Identifiers
- Organism: Bombyx mori
- Symbol: ser1
- Orthologs: OMA: entry
- UniProt: P07856

Search for
- Structures: Swiss-model
- Domains: InterPro

= Sericin =

Protein produced by silkworms

Diagram of Sercina

Sericin is a protein created by Bombyx mori (silkworms) in the production of silk. Silk is a fibre produced by the silkworm in production of its cocoon. It consists mainly of two proteins, fibroin and sericin. Silk consists of 70–80% fibroin and 20–30% sericin; fibroin being the structural center of the silk, and sericin being the gum coating the fibres and allowing them to stick to each other.

== Structure ==
Sericin is composed of 18 different amino acids, of which 32% is serine. The secondary structure is usually a random coil, but it can also be easily converted into a β-sheet conformation, via repeated moisture absorption and mechanical stretching. The serine hydrogen bonds give its glue-like quality. The genes encoding sericin proteins have been sequenced. Its C-terminal part contains many serine-rich repeats.

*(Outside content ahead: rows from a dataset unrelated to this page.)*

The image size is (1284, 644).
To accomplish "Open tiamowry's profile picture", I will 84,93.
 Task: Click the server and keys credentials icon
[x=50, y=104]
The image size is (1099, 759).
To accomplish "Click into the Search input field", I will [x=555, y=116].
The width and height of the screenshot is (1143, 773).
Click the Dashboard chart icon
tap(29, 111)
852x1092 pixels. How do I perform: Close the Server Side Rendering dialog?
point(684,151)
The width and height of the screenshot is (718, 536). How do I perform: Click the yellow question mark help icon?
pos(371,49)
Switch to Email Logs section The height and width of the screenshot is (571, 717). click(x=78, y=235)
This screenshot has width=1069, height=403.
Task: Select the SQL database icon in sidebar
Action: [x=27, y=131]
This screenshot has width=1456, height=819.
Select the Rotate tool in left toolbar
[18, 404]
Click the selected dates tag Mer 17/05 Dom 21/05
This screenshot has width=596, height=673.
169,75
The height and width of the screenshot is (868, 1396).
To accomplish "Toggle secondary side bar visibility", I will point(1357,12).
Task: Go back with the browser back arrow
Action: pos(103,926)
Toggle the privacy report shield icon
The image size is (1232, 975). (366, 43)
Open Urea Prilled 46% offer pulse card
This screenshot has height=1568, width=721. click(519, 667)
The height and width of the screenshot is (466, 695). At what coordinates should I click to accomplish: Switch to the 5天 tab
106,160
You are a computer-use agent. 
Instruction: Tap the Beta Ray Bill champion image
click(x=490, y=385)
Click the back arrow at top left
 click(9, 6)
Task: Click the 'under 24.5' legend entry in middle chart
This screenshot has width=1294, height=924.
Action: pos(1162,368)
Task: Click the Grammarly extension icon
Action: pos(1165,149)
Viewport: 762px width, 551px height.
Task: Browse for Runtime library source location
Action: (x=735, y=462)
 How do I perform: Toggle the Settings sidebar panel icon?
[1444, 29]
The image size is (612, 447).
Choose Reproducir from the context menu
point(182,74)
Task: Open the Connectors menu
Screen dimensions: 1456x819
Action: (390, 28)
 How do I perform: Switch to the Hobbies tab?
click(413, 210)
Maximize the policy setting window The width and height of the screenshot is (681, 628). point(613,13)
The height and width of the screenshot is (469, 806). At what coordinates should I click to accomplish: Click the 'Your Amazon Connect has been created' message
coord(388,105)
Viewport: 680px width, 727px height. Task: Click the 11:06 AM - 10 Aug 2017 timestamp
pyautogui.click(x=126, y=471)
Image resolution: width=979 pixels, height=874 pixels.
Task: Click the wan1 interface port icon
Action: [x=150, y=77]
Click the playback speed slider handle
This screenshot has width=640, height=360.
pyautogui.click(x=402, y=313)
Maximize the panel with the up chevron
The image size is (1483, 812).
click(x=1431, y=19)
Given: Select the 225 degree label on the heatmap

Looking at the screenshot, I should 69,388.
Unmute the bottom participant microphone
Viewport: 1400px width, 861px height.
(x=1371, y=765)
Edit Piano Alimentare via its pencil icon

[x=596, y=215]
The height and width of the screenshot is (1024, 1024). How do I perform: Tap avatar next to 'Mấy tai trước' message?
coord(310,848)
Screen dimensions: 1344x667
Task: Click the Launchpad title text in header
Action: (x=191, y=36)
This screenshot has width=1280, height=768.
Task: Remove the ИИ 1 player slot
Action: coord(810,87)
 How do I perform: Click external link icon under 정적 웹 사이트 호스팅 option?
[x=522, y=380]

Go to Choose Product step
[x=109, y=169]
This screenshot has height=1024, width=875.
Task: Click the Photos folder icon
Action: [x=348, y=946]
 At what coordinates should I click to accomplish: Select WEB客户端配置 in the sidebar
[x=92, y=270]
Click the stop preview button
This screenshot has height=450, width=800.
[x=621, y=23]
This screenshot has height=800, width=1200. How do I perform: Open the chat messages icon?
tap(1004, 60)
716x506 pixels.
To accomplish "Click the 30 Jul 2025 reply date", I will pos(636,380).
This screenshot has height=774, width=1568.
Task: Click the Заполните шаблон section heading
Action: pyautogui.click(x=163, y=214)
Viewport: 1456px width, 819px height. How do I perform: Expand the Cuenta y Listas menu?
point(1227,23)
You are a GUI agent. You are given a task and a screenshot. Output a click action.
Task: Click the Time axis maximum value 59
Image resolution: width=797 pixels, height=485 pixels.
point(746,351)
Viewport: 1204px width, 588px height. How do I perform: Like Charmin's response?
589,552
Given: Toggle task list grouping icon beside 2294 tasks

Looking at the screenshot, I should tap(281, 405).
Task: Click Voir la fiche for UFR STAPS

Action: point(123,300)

Using gamma ray examination, it was determined that sericin fibers are composed typically of three layers, all with fibers running in different patterns of directionality. The innermost layer, typically is composed of longitudinally running fibers, the middle layer is composed of cross fiber directional patterned fibers, and the outer layer consists of fiber directional fibers. The overall structure can also vary based on temperature, whereas the lower the temperature, there were typically more β-sheet conformations than random amorphous coils. There are also three different types of sericin, which make up the layers found on top of the fibroin. Sericin A, which is insoluble in water, is the outermost layer, and contains approximately 17% nitrogen, along with amino acids such as serine, threonine, aspartic acid, and glycine. Sericin B, composed the middle layer and is nearly the same as sericin A, but also contains tryptophan. Sericin C is the innermost layer, the layer that comes closest to and is adjacent to fibroin. Also insoluble in water, sericin C can be separated from the fibroin via the addition of a hot, weak acid. Sericin C also contains the amino acids present in B, along with the addition of proline.

== Applications ==
Sericin has also been used in medicine and cosmetics. Due to its elasticity and tensile strength, along with a natural affinity for keratin, sericin is primarily used in medicine for wound suturing. It also has a natural infection resistance, and is used variably due to excellent biocompatibility, and thus is used commonly as a wound coagulant as well. When used in cosmetics, sericin has been found to improve skin elasticity and several anti-aging factors, including an anti-wrinkle property. This is done by minimizing water loss from the skin. To determine this, scientists ran several experimental procedures, including a hydroxyproline assay, impedance measurements, water loss from the epidermis and scanning electron microscopy to analyze the rigidity and dryness of the skin. The presence of sericin increases hydroxyproline in the stratum corneum, which in turn, decreases skin impedance, thus increasing skin moisture. Adding in pluronic and carbopol, two other ingredients that can be included in sericin gels, performs the action of repairing natural moisture factors (NMF), along with minimizing water loss and in turn, improving skin moisture.